▶ _Description of the task_
Which people does the trial extract below name?

16 | A LITTLE MADNESS

When the jury returned its surprising guilty without mercy verdict, it set off a flurry of activity in Cincinnati and Columbus, including a promise from the defense to appeal Anna Marie’s case “all the way to the top” of the judicial system.

Many who followed the Blonde Borgia’s trial—that included virtually everyone in Cincinnati—thought Anna Marie would be convicted of poisoning Jacob Wagner and spend the remainder of her life in prison, but few expected the jury to impose the ultimate penalty—death in the electric chair. A headline in the Cincinnati Enquirer noted prevailing opinion: “Penitentiary Officials Doubt That Blonde Ever Will Go to the Electric Chair.”

Upon learning of the verdict, Philip Hahn briefly met with reporters. Throughout the trial it was clear to one and all that he was no longer close to his wife—a dash of arsenic in the stew will do that—but outwardly he continued to stand by her side.

“No matter what has happened, I’ll stick by my wife,” he said, with eyes filled with tears. “This has been almost too hard to take.”

He rarely was present in the courtroom during the trial, even though he was working nights at Western Union and might have been able to attend the day sessions. As the trial progressed, he kept abreast of most major developments by tapping out in Morse code the stories reporters sent with Western Union each evening to newspapers throughout the land.

When Judge Bell dismissed Foreman John Granda and the eleven women on the jury with him, a swarm of reporters and photographers rushed to the jury room to determine how the panel had reached its verdict. It was “bedlam,” the Cincinnati Enquirer reported.

Records for finding items on display:
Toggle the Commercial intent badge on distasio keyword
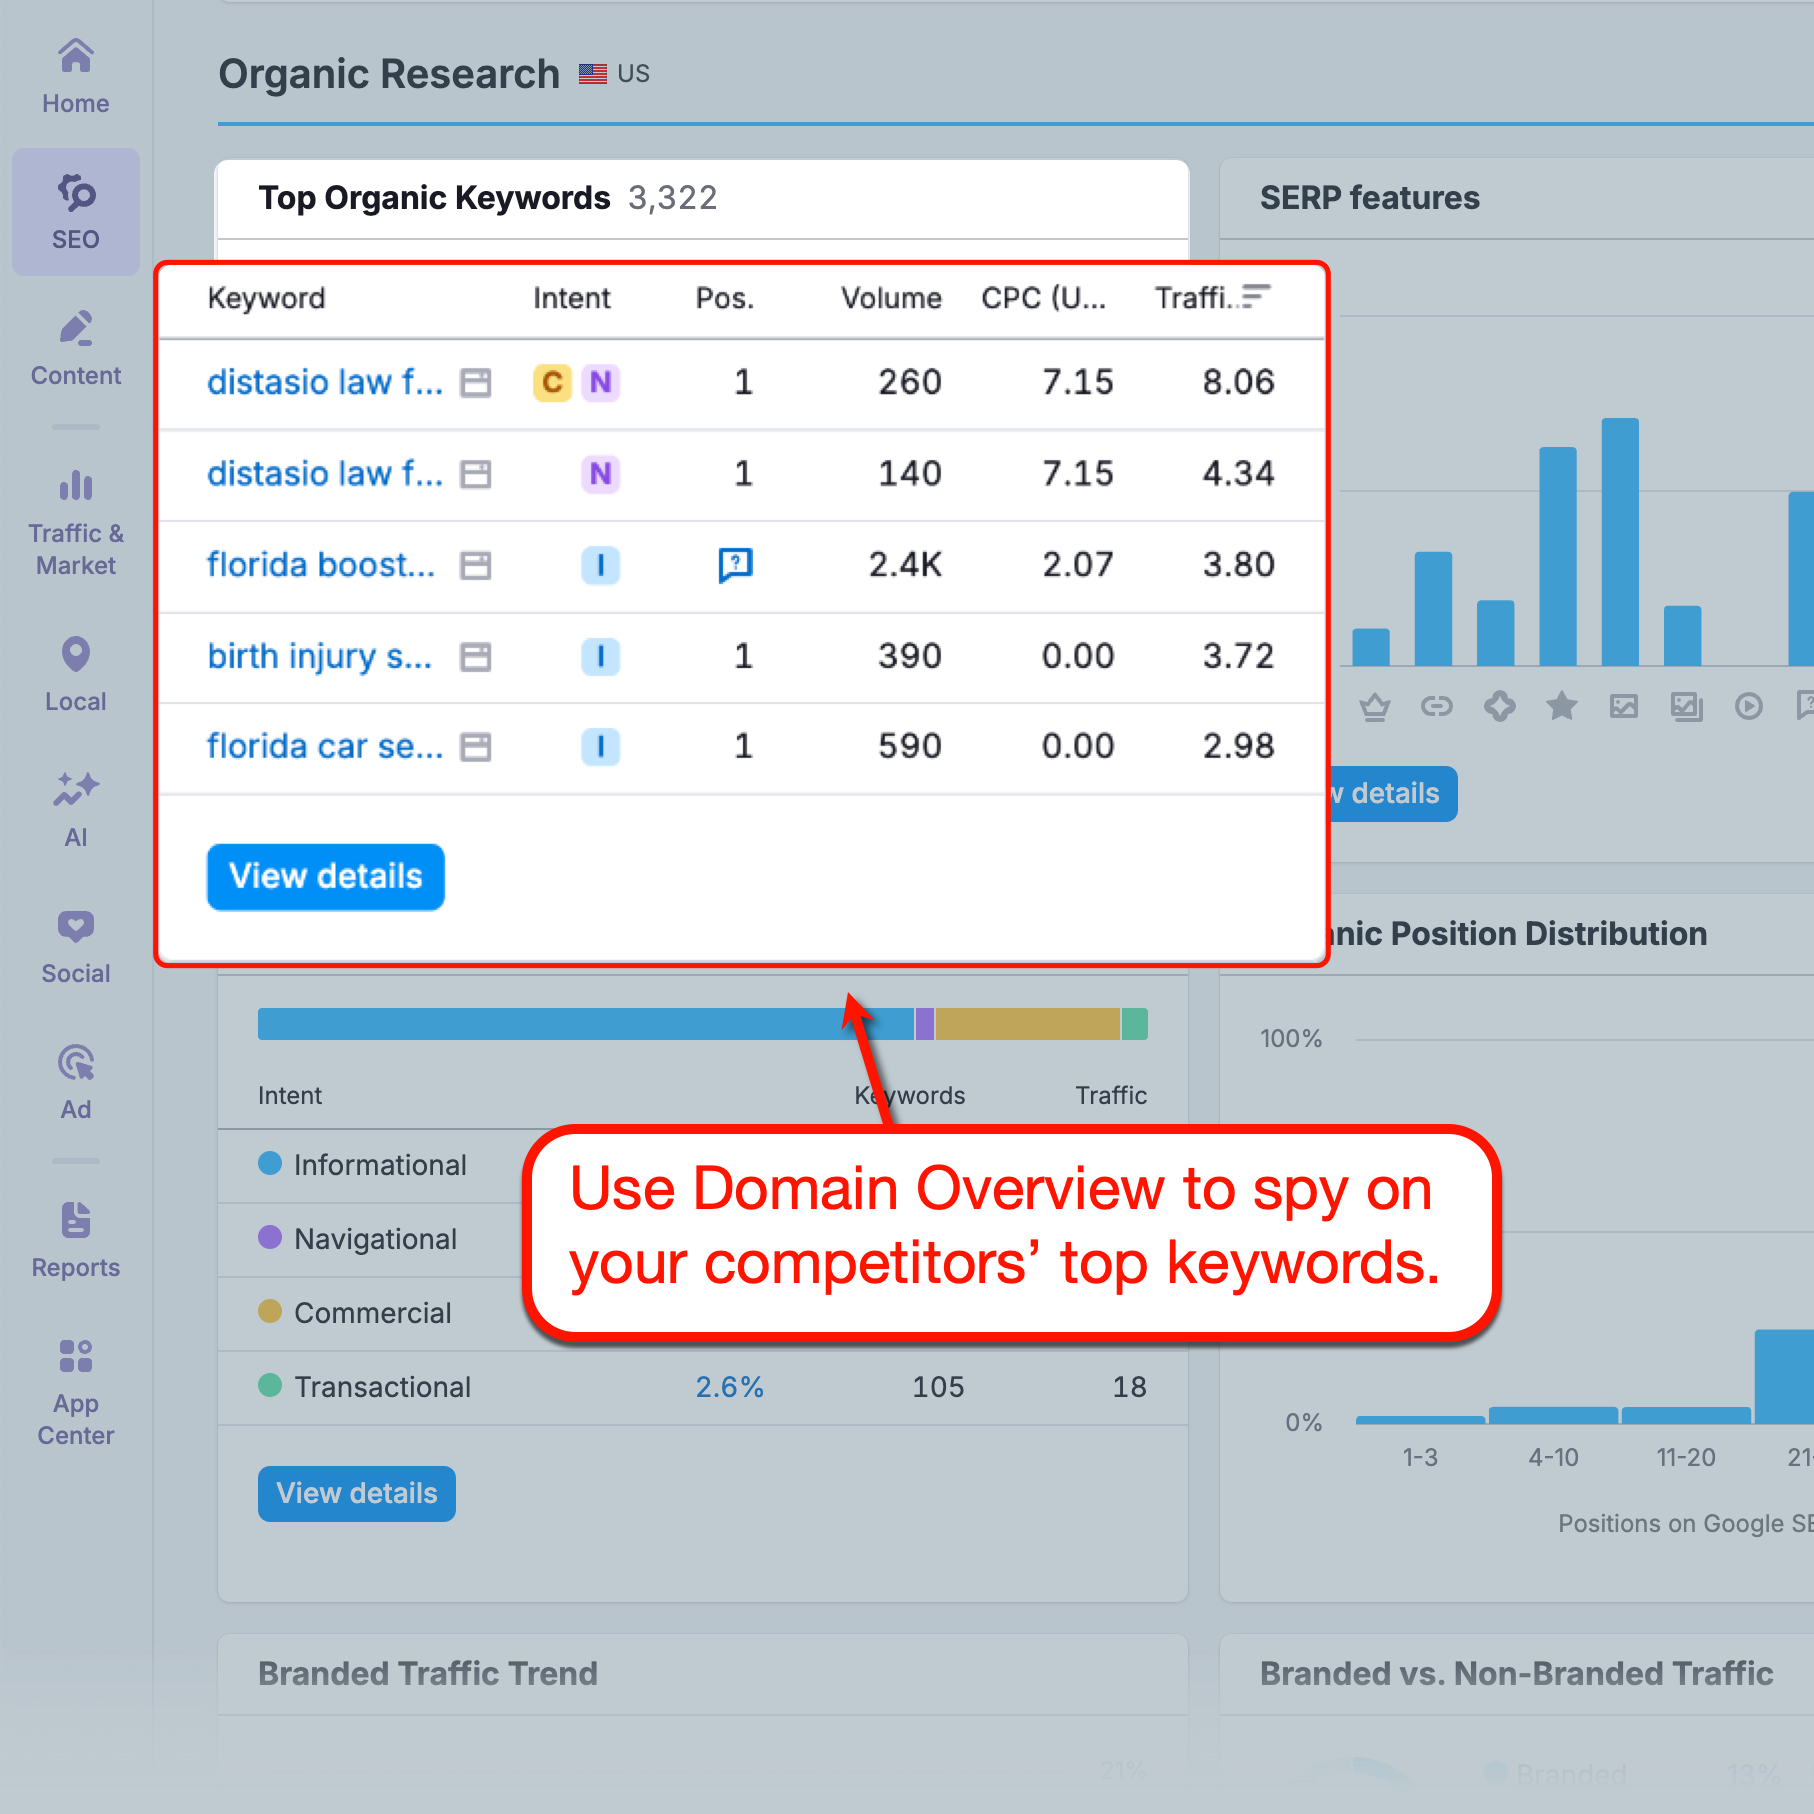The image size is (1814, 1814). pos(551,383)

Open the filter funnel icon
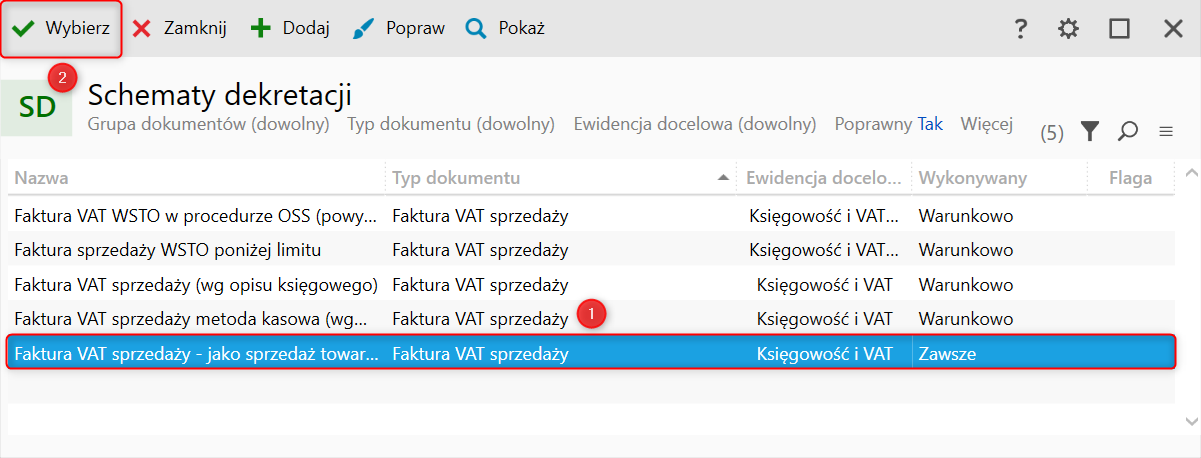[x=1090, y=131]
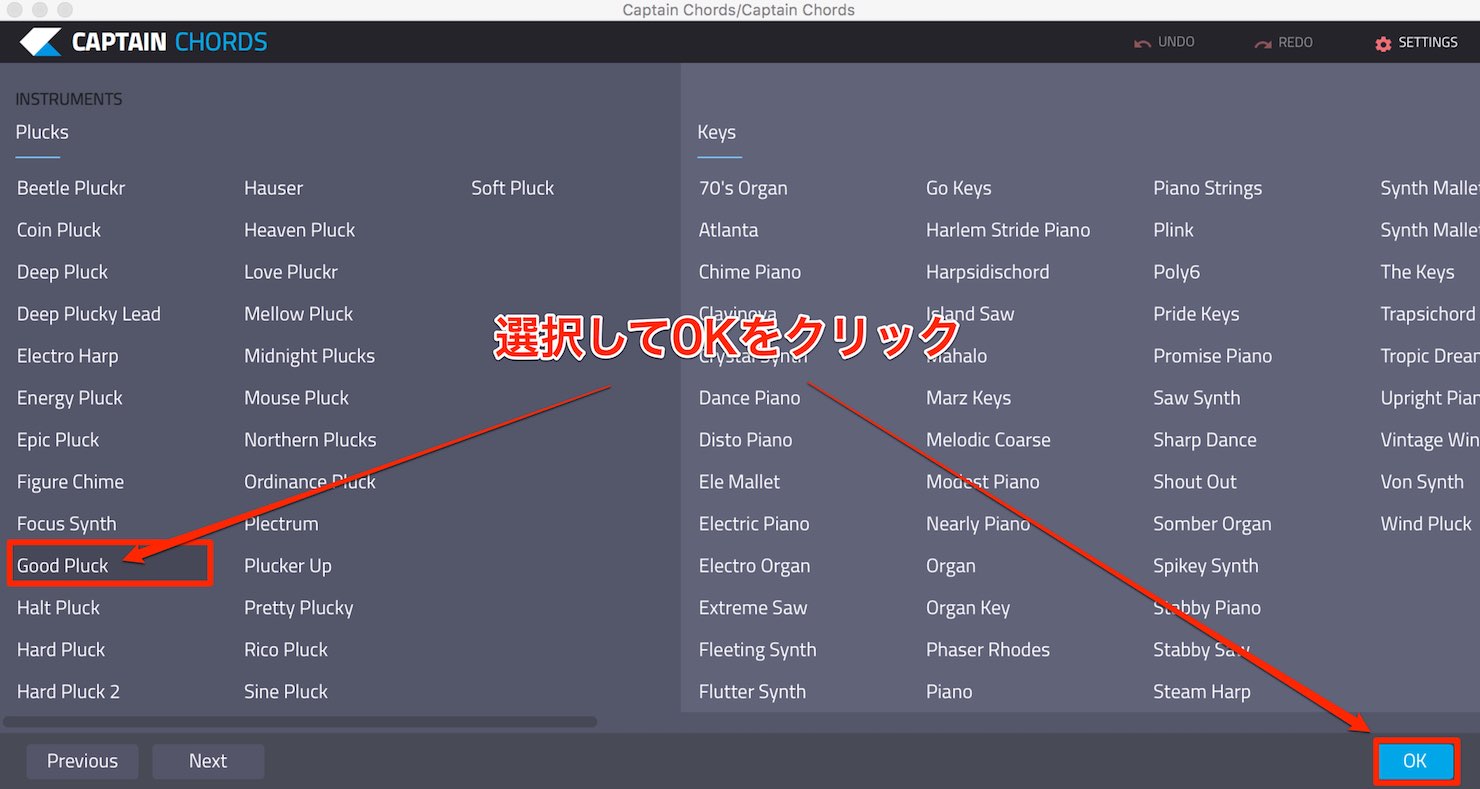This screenshot has width=1480, height=789.
Task: Select the 70's Organ preset
Action: pos(743,188)
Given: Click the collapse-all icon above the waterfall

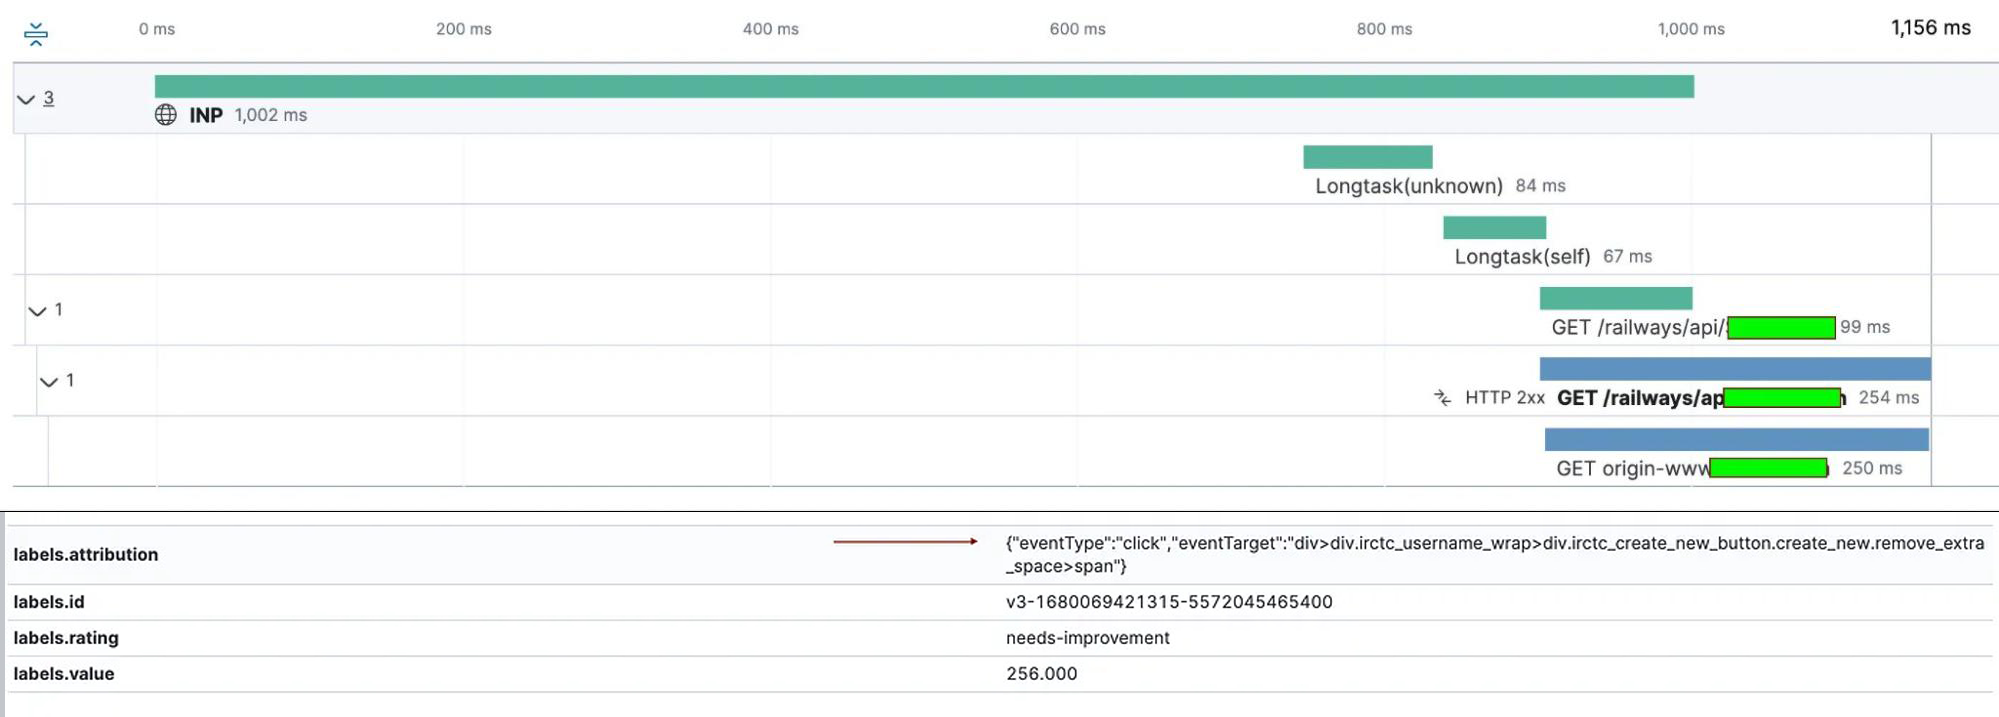Looking at the screenshot, I should click(36, 34).
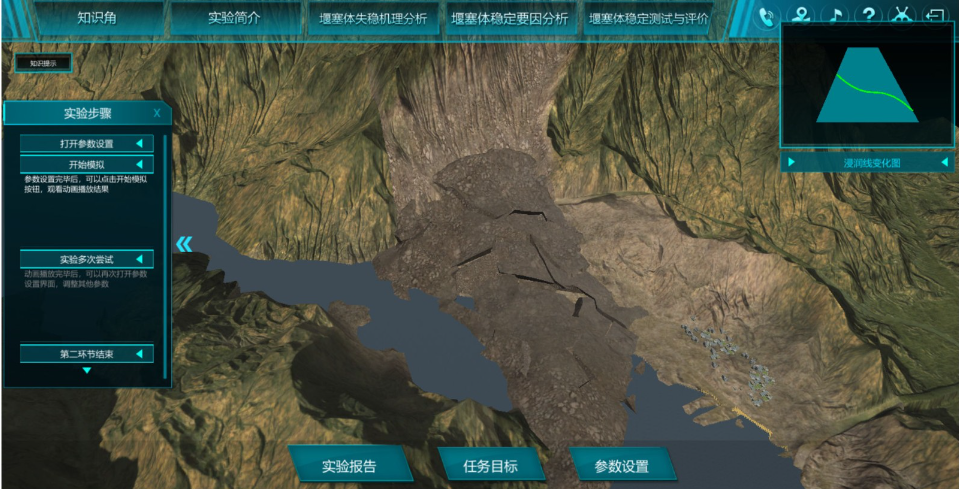Viewport: 959px width, 489px height.
Task: Click the phone contact icon
Action: tap(767, 16)
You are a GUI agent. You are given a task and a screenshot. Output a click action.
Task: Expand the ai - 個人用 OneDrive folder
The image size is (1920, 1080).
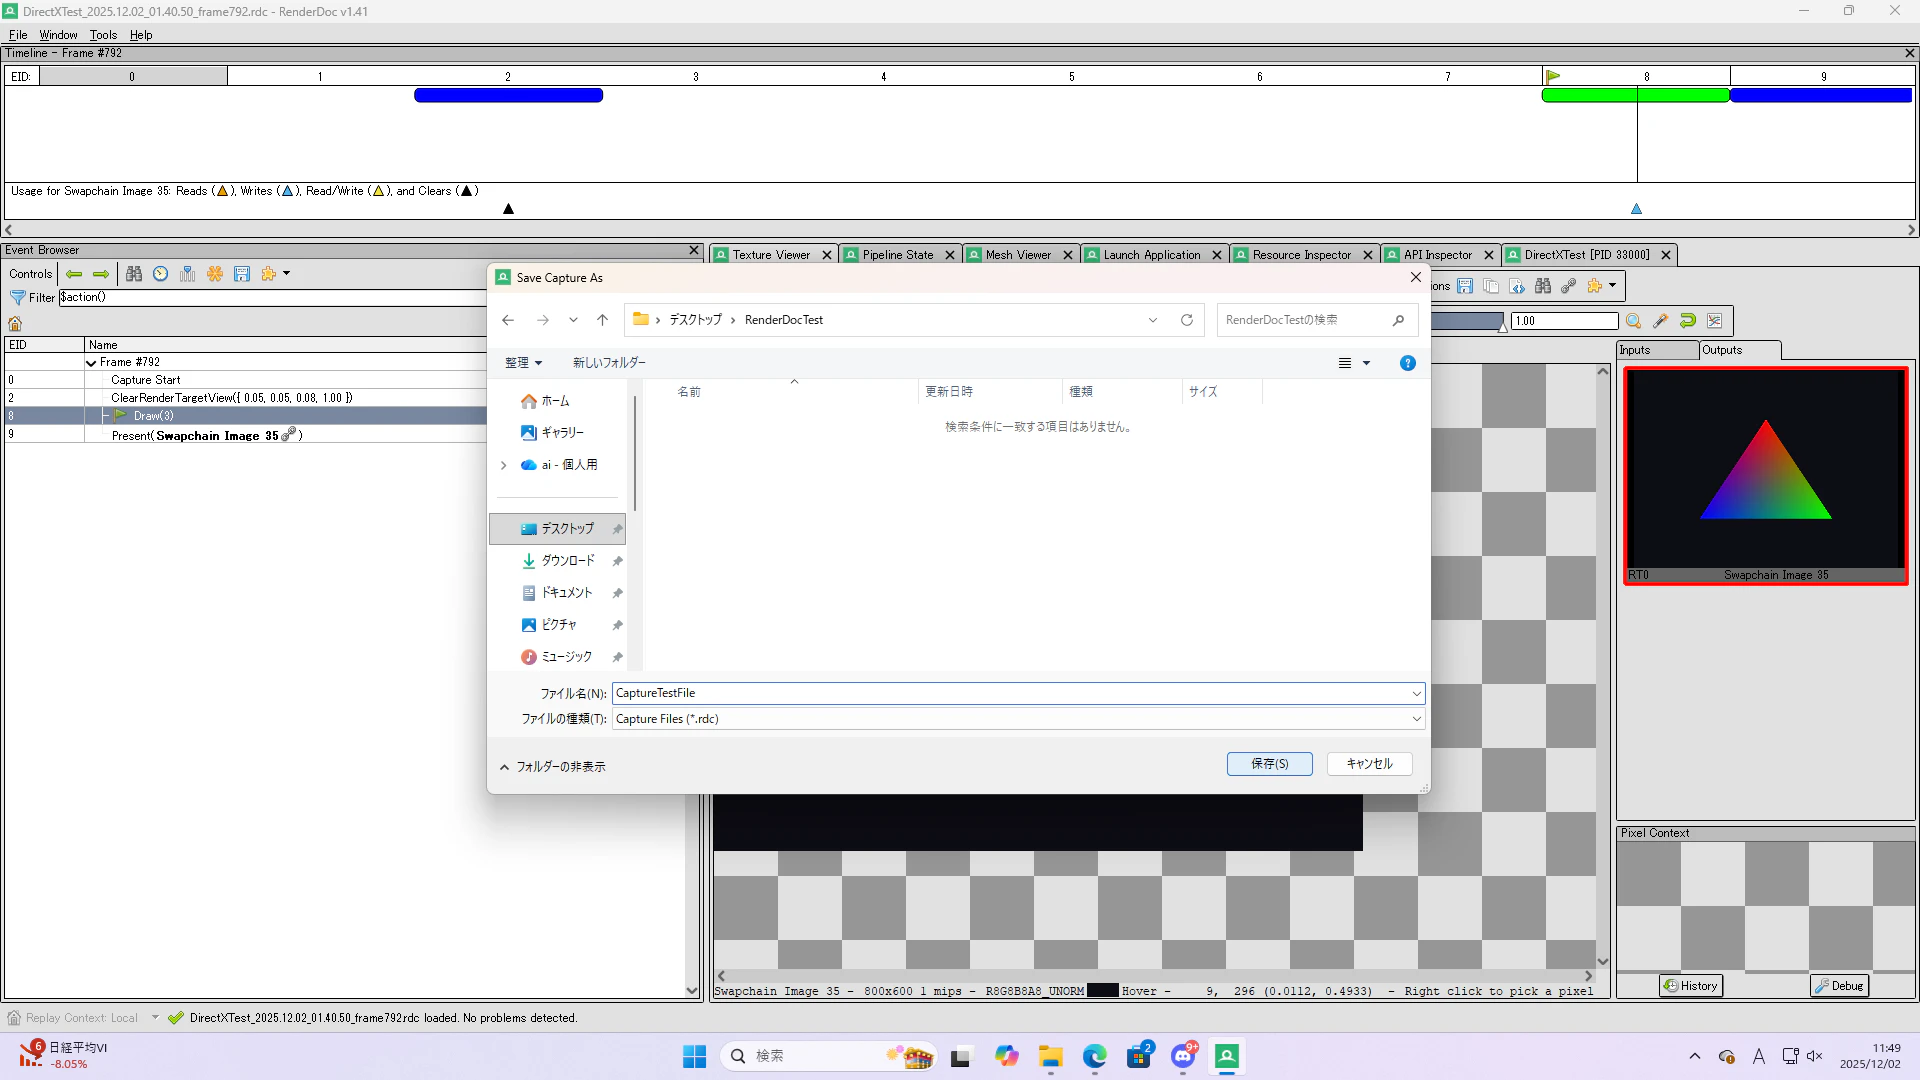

▶ _The reply_
Anna Marie, Jacob Wagner, Philip Hahn, Judge Bell, John Granda